▸ Tareas a realizar
(a) Según el fragmento sobre Fernando del Val, ¿en qué programa de RNE Radio 3 se leyeron en 2008 los textos que recoge su libro?
(b) Extraiga del fragmento sobre Fernando del Val, sin alteraciones, el tramo que va desde "Dice Juan Carlos" hasta "con La Rochefoucauld.".

▸ Fragmento del documento
Las bitácoras de navegación de Fernando del Val




"Las ciudades invisibles se hicieron para ser miradas. En ellas, el espacio y el tiempo poseen un raro reflejo de luz. Allí habitan las pocas certezas visibles: los signos de interrogación, las lechuzas, los caminos machadianos, las miradas miradas y la persistente -y casi contumaz-creencia en ese espaldarazo melancólico que entendemos por justicia poética."

De este tono va el último libro del escritor y poeta vallisoletano Fernando del Val "11 Cuadernos de bitácora de La ciudad Invisible"publicado por Editorial Polibea recientemente. Recoge los textos leídos allá por 2008 en el programa La ciudad invisible de RNE Radio 3, donde Fernando colaboraba. Textos susurrados, barquitos de papel que invitaban a los oyentes a una navegación pausada, se recogen ahora en un libro con toda su carga de sugerencias, citas y reflexiones para navegantes audaces.




Dice Juan Carlos Soriano en la introducción a tu libro que escuchabas la radio en las caracolas. ¿Qué hay tras esta imagen literaria tan fascinante? 

Soriano, contra lo que cree, tiene una mente poética y captó a la primera el espíritu insular del programa. En esa imagen veo una apelación a la pureza y una crítica a la radio de consumo. Me produce rubor traducir más la imagen porque me da que salgo favorecido. Leí hace poco en Santiago de los Mozos: “Los elogios de los amigos hay que cortarlos en seco, y los de los enemigos examinarlos con lupa”. Soriano respondería con La Rochefoucauld.

Ahora que han pasado casi cinco años y con la perspectiva de la distancia, ¿qué te permitió descubrir personalmente el participar en aquel programa de Radio 3 titulado La ciudad invisible? 

Aquel programa era propio de una radio atrevida, con seis emisoras y la voluntad de investigar formatos. Toda mi experiencia en La Casa de la Radio fue positiva. Sentí la confianza de la gente y cómo se me permitían licencias. Aun en géneros tan terminados como la entrevista y el reportaje, queda espacio para la creación. La libertad mejora el producto. Vi a las claras que los malos profesionales se rodean de mediocres y los buenos intentan hacerlo de gente mejor que ellos. RNE aumentó mis capacidades para sentir y pensar y en ella conocí a personas que se revelaron muy importantes en mi vida.

¿No crees que al desaparecer programas de ese tipo desaparece de alguna forma algo más profundo, la expresión cultural tan necesaria para sentirnos vivos?

▸ Material proporcionado

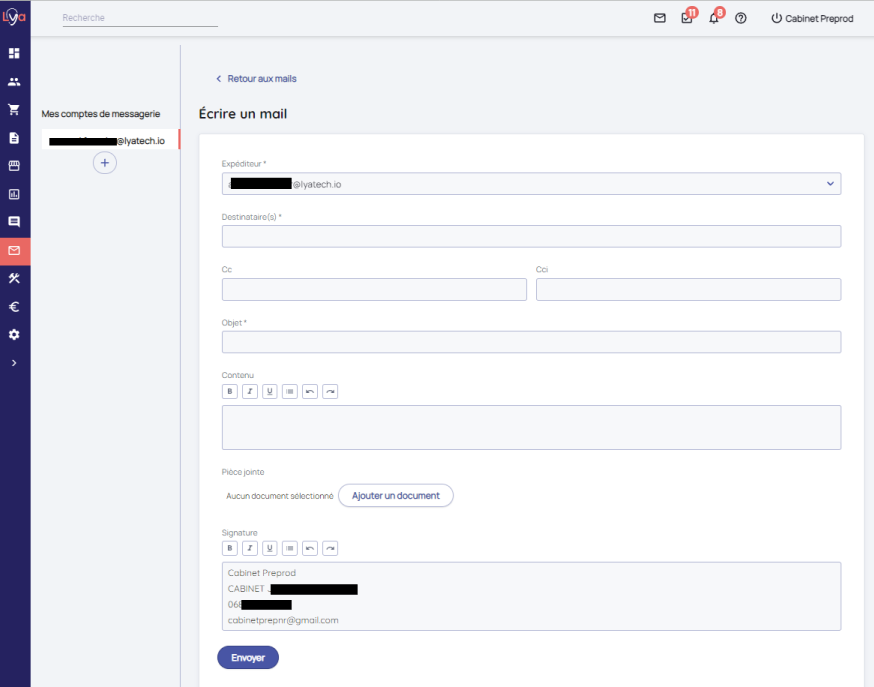Click the euro currency sidebar icon
The width and height of the screenshot is (874, 687).
click(x=14, y=307)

▸ Respuestas por tarea
(a) En el programa La ciudad invisible.

(b)
Dice Juan Carlos Soriano en la introducción a tu libro que escuchabas la radio en las caracolas. ¿Qué hay tras esta imagen literaria tan fascinante? 

Soriano, contra lo que cree, tiene una mente poética y captó a la primera el espíritu insular del programa. En esa imagen veo una apelación a la pureza y una crítica a la radio de consumo. Me produce rubor traducir más la imagen porque me da que salgo favorecido. Leí hace poco en Santiago de los Mozos: “Los elogios de los amigos hay que cortarlos en seco, y los de los enemigos examinarlos con lupa”. Soriano respondería con La Rochefoucauld.